Setpoint Systems is an open book company. This means that our books are open to our employees. Even though we are a privately held company we choose to share our financial information.
When the company started in 1992, the engineer founders Joe Cornwell and Joe VanDenBerghe (aka the Joe’s) decided they wanted to share financials with their employees. As a project based company they found that the way their part-time CPA did the books with them did not give them a good measure of how the projects were performing financially on a week-to-week basis.
So the two Joes with the help of others developed a way of tracking their projects on a weekly basis that included hour tracking by labor section, material costs tracking, and earned value project management concepts. This allowed a fairly accurate measure of the financial performance for projects on a weekly basis. This type of the project financial analysis did not comply with GAAP (The Generally Accepted Accounting Principles). Their CPA did not like it but it made sense to them and their employees.
The weekly tracking process happens on a big white board where projects are measured for material costs and percentage progress every week. The key project number, that every employee follows, is GP or gross profit by project (at Setpoint GP is simply earned revenue by percent complete less actual material costs). After the gross profit by project is measured then we compare that to our week OE or operating expenses. You take GP – OE to measure our profit for the week.
We track closely three measures on our huddle board. First, is GP/OE. For us, 1.2 is good and anything less is not good enough to sustain the business. Second, we track what percentage of our labor is direct to our automation projects. Third, is GP per direct hour charged to projects. Everyone knows that if our GP per hour is over a key threshold and our percent direct is over a key threshold Setpoint will make a nice profit and GP/OE will be well over 1.2.
It’s actually a really simple system. We have a monthly and annual bonus that pays out based on beating minimum GP-OE targets for the month and year. We also train all of our employees on how the huddle board works and what the key metrics mean.
So why does our huddle work? Well I think that there are few things that have made this simple 15-minute weekly meeting work for Setpoint. First, it’s a simple way to track projects and everyone understands it. Second, we tie objective financial rewards to how the board looks. Third, we involve every employee in the process. In the weekly huddle every employee has a seat at the table.

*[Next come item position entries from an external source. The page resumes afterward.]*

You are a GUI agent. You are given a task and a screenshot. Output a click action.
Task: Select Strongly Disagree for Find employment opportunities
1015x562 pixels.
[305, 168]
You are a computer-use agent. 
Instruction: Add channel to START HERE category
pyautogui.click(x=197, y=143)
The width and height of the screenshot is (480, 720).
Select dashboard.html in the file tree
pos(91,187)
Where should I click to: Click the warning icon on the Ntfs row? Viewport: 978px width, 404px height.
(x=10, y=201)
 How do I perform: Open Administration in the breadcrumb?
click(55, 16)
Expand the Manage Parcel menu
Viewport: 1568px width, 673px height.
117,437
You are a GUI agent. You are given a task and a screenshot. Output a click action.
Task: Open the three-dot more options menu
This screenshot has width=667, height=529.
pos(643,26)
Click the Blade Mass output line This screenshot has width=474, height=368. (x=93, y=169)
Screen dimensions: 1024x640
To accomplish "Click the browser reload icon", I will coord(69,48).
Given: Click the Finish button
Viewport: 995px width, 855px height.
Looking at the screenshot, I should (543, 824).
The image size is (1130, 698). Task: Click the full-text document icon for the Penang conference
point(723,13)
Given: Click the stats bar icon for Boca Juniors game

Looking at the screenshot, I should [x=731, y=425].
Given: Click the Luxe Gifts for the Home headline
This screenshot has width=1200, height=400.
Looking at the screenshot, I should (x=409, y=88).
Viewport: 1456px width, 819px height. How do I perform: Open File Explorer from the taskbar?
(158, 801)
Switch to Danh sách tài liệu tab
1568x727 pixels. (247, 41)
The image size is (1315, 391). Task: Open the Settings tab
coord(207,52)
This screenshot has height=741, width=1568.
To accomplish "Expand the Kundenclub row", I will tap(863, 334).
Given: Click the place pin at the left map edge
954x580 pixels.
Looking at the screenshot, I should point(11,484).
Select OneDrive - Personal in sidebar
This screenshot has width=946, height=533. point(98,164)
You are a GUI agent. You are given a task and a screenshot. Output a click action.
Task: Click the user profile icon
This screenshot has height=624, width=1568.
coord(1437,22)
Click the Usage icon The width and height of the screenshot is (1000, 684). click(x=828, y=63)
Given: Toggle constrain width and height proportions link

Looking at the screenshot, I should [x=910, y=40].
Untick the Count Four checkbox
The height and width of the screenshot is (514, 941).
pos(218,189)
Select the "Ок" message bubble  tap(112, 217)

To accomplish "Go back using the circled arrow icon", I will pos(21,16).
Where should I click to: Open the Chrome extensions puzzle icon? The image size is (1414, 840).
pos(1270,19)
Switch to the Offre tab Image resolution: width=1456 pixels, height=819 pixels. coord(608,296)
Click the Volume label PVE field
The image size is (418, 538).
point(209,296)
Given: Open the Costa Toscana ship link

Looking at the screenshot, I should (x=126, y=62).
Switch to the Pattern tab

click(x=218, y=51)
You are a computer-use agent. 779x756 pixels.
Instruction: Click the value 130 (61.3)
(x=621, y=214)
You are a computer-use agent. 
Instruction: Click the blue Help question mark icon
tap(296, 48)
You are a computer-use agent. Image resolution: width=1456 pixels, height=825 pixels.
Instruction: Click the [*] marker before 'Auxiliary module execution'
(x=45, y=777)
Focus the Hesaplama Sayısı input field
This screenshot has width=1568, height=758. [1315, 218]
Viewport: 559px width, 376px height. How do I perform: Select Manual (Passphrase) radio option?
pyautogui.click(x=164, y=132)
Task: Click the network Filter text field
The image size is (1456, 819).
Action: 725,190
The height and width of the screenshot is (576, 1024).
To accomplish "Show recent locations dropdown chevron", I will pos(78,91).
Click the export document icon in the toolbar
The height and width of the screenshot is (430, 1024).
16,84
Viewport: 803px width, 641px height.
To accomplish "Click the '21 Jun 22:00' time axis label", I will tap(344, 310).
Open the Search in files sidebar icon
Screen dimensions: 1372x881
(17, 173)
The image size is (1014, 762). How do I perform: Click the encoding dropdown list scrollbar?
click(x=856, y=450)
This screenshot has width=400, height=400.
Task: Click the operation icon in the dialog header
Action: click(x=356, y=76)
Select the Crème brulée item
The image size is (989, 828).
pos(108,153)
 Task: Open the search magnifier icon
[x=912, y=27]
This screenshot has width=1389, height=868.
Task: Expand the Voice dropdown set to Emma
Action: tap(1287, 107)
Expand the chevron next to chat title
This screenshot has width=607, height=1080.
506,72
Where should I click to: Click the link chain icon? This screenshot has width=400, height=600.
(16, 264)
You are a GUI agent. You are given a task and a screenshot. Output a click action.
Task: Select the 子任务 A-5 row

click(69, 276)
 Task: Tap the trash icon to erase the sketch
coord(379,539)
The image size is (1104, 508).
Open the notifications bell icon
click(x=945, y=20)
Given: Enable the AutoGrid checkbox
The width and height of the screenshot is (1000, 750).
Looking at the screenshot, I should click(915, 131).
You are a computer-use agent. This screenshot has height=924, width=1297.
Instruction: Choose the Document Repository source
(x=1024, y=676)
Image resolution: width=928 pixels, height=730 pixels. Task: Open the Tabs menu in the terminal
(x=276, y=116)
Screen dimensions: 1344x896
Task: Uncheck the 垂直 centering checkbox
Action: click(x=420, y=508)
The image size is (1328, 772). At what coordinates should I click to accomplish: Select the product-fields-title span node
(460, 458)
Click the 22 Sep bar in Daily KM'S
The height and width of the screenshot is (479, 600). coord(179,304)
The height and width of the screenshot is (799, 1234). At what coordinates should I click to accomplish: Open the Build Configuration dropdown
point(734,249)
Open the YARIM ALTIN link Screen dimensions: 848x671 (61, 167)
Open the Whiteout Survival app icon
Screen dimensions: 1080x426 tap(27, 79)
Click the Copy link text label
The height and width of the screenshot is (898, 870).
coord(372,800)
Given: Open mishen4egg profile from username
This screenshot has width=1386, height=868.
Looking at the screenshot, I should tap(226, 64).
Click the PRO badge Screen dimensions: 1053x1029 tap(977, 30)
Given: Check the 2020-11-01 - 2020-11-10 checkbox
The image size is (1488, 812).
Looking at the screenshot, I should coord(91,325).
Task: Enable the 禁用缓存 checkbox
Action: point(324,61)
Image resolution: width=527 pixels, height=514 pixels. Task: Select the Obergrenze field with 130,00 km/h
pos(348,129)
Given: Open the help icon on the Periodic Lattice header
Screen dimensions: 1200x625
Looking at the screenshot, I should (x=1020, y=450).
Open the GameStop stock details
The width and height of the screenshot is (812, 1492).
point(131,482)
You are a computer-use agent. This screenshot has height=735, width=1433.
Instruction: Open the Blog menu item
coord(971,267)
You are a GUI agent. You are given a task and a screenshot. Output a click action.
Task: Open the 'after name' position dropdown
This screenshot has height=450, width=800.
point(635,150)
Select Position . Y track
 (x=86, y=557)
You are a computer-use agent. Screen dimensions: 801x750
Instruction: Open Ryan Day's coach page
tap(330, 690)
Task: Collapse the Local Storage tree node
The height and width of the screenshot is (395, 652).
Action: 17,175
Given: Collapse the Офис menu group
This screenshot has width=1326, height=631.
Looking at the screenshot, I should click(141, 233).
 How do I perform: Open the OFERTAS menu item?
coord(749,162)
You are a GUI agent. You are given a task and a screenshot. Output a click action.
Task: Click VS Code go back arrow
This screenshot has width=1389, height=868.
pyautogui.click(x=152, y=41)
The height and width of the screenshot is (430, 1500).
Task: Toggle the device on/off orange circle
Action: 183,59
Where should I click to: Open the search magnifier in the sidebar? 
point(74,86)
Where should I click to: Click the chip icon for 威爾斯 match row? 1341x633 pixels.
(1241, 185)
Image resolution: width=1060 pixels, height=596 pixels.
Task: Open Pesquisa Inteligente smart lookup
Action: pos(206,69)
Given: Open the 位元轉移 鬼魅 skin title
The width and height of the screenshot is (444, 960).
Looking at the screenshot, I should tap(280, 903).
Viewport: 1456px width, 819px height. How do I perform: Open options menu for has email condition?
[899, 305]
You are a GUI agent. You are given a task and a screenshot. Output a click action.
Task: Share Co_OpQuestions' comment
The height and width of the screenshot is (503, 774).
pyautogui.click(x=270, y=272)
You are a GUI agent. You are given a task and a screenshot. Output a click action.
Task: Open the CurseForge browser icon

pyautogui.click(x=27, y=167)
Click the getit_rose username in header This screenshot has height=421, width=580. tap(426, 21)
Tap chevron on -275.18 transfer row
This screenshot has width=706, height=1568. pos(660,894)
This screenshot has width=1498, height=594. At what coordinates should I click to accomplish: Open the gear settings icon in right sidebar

The power of Setpoint’s weekly huddle is evident in the survival and success of this business. When a project is bad on the board, the assembly people blame the design and engineering people, the design and engineering people say the project was under funded when it was sold and blame sales. We are all together in the meeting and it needs to be worked out between these groups or we do not have a business. The huddle creates at Setpoint what I like to call ‘psychic ownership’. Ever though all the employs do not own stock in Setpoint they act like owners because they see the performance on a weekly basis and want the company to perform well.
We have seen this ‘psychic ownership’ express itself in many ways over the years. Recently, when a project was nearing completion some shop people approached our CEO and challenged the percent complete shown on a specific project. They were in final assembly and thought the machine was well beyond 90% complete but our project engineer had the number much lower on the huddle board thus lowering our GP-OE and bonus for the month. In short, our assembly people accused the project engineer of sandbagging on the project. After a brief review an adjustment was made. We’ve also had situations where percent complete has been challenged as being farther along than we really are.
With everyone involved the huddle really keeps us safe and accurate on our business. We believe the huddle process and the systems behind it is the single greatest asset that Setpoint Systems has.